Start of Entries provided
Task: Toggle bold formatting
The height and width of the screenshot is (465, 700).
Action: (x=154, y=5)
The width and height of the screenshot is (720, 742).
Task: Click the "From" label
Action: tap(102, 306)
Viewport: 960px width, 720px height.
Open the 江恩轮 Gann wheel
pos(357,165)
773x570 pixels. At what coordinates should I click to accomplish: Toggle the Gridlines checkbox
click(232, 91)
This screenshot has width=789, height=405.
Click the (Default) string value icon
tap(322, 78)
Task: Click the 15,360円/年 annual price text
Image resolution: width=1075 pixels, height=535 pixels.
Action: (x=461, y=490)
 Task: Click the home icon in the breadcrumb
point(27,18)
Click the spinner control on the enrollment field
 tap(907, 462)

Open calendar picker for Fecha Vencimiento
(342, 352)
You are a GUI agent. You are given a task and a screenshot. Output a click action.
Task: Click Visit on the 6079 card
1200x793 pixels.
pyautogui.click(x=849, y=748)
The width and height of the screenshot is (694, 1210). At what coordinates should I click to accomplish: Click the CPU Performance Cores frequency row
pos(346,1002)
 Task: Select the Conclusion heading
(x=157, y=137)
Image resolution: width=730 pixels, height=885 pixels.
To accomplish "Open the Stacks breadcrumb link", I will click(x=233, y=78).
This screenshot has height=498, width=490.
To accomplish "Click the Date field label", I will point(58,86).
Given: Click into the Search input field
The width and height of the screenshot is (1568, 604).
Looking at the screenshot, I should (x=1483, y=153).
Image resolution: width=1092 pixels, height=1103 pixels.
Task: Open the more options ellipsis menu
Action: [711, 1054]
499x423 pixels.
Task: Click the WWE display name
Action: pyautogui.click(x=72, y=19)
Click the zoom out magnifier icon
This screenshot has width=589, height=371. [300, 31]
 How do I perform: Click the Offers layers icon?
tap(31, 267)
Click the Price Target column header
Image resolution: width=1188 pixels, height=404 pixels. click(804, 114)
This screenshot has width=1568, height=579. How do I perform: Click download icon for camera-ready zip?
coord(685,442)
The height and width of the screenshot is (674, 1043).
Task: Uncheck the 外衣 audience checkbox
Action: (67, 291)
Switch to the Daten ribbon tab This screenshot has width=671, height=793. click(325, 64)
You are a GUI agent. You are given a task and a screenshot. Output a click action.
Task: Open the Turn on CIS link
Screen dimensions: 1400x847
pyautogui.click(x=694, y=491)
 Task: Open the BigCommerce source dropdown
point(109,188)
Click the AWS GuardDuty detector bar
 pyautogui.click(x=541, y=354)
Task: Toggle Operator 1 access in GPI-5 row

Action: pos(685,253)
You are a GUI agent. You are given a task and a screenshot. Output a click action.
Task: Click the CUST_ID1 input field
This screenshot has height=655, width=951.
End of Entries provided
◆ **Work request**: Exact copies of the lines from the start of the data up to the line holding "Task: Click the 15,360円/年 annual price text", both included, are all that is needed.

◆ **Answer section**:
Task: Toggle bold formatting
The height and width of the screenshot is (465, 700).
Action: (x=154, y=5)
The width and height of the screenshot is (720, 742).
Task: Click the "From" label
Action: tap(102, 306)
Viewport: 960px width, 720px height.
Open the 江恩轮 Gann wheel
pos(357,165)
773x570 pixels. At what coordinates should I click to accomplish: Toggle the Gridlines checkbox
click(232, 91)
This screenshot has width=789, height=405.
Click the (Default) string value icon
tap(322, 78)
Task: Click the 15,360円/年 annual price text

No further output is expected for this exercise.